Records from a dataset:
━━━━━━━━━━━━━━━━

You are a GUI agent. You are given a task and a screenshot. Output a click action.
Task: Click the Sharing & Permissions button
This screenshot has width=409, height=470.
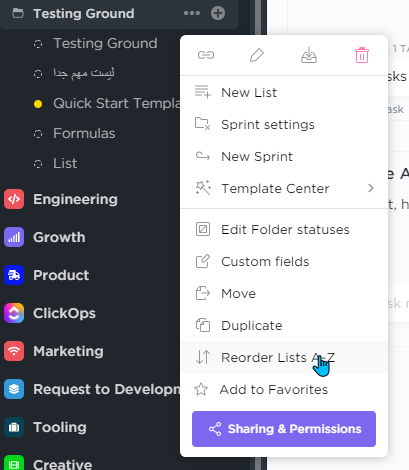click(x=284, y=429)
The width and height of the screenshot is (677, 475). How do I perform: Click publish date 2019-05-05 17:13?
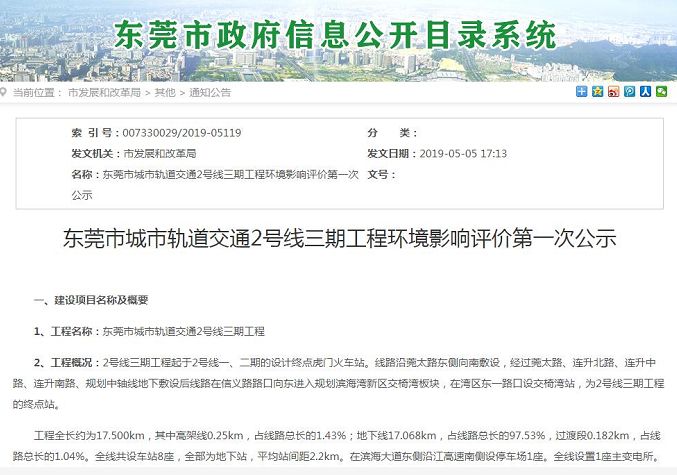tap(463, 154)
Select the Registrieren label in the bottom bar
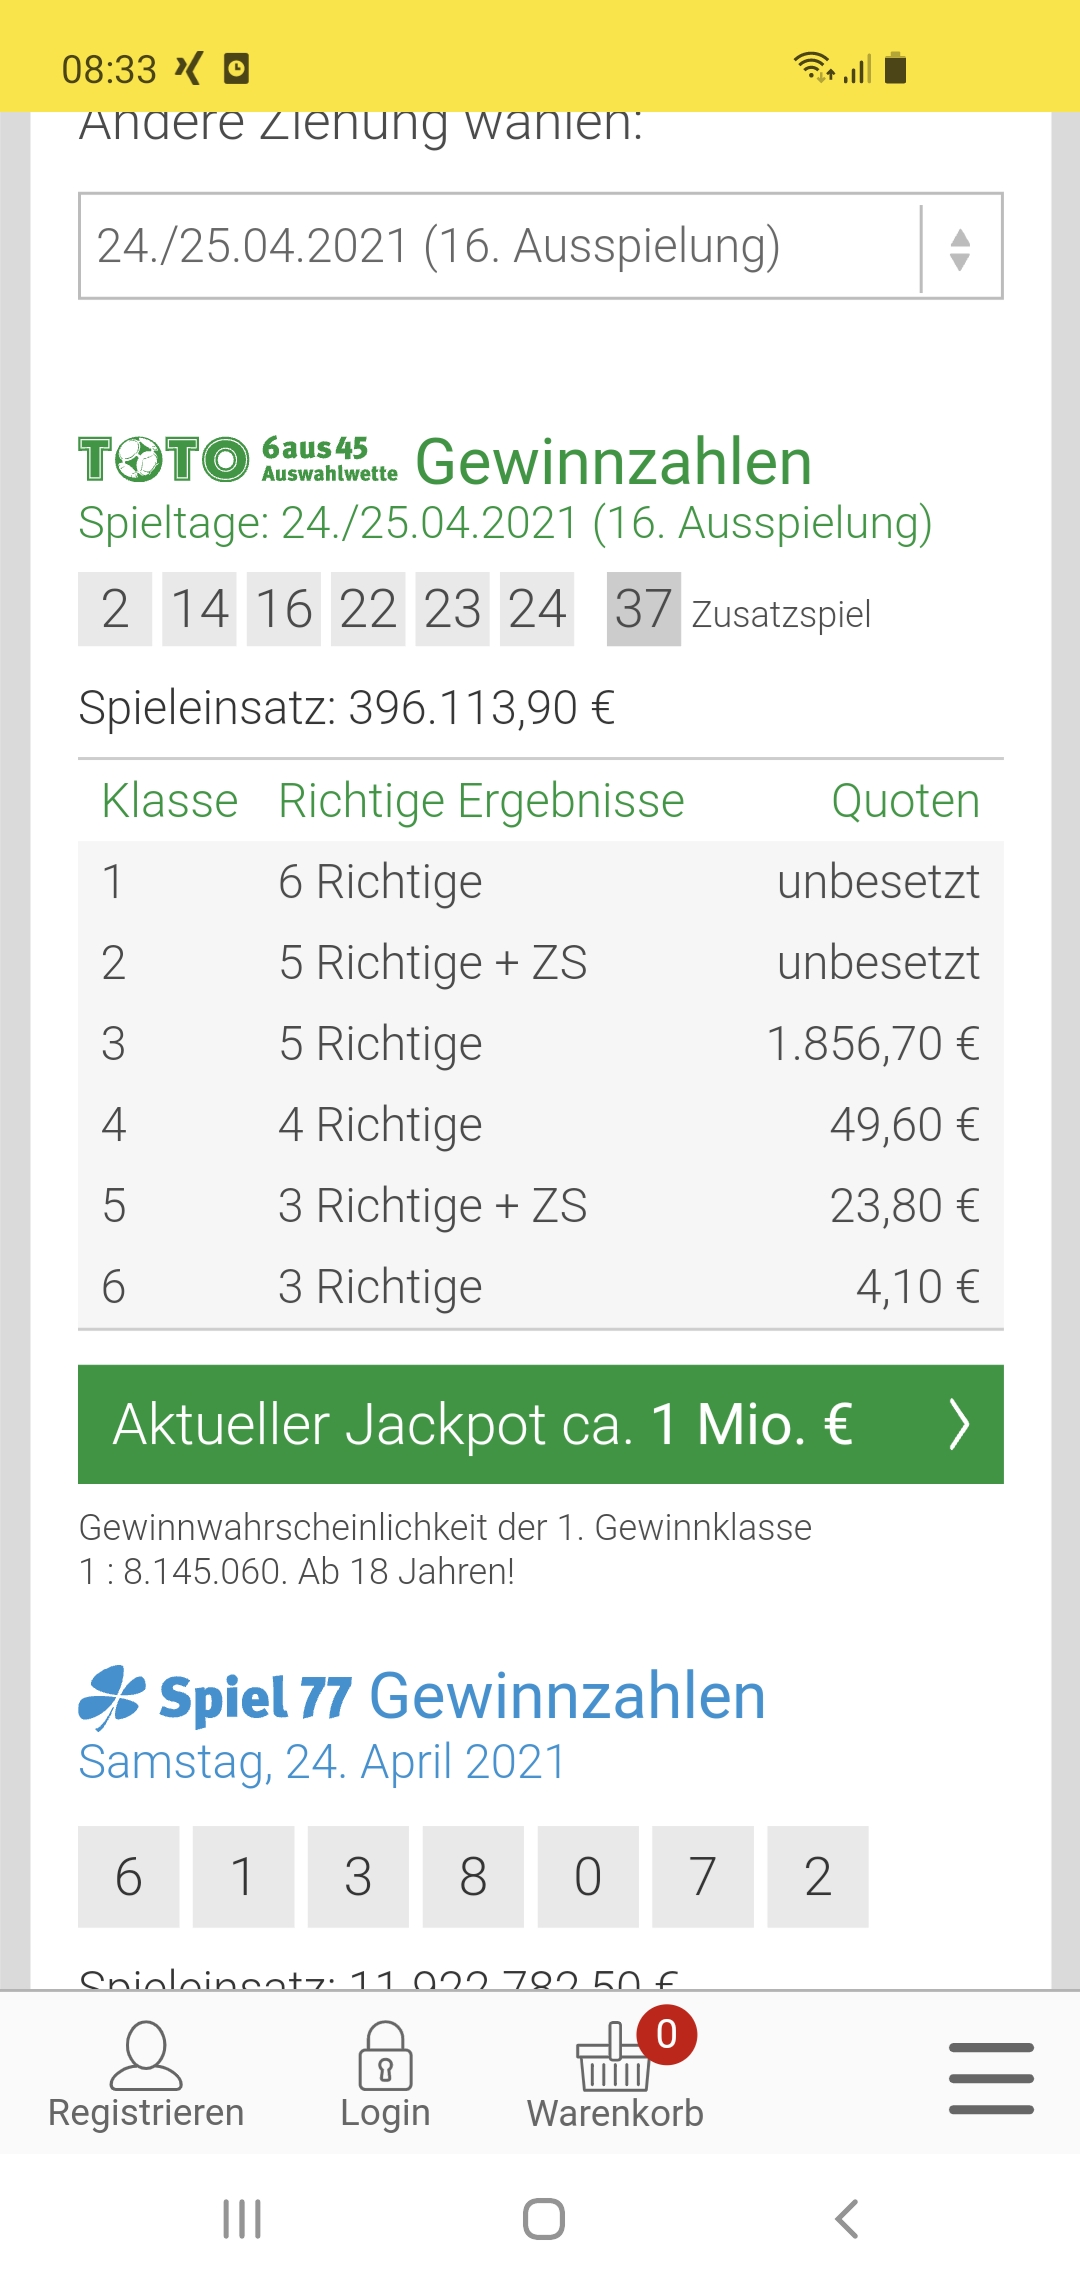Screen dimensions: 1080x2280 [x=146, y=2113]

━━━━━━━━━━━━━━━━

- **What the task asks**: An acceptable answer holds exactly the lines from the one with "The width and" through the end of the entries above, both ends kept, and no pictures at all.

- **Exercise response**:
The width and height of the screenshot is (677, 475). How do I perform: Click publish date 2019-05-05 17:13?
tap(463, 154)
Select the Registrieren label in the bottom bar
Screen dimensions: 1080x2280 [x=146, y=2113]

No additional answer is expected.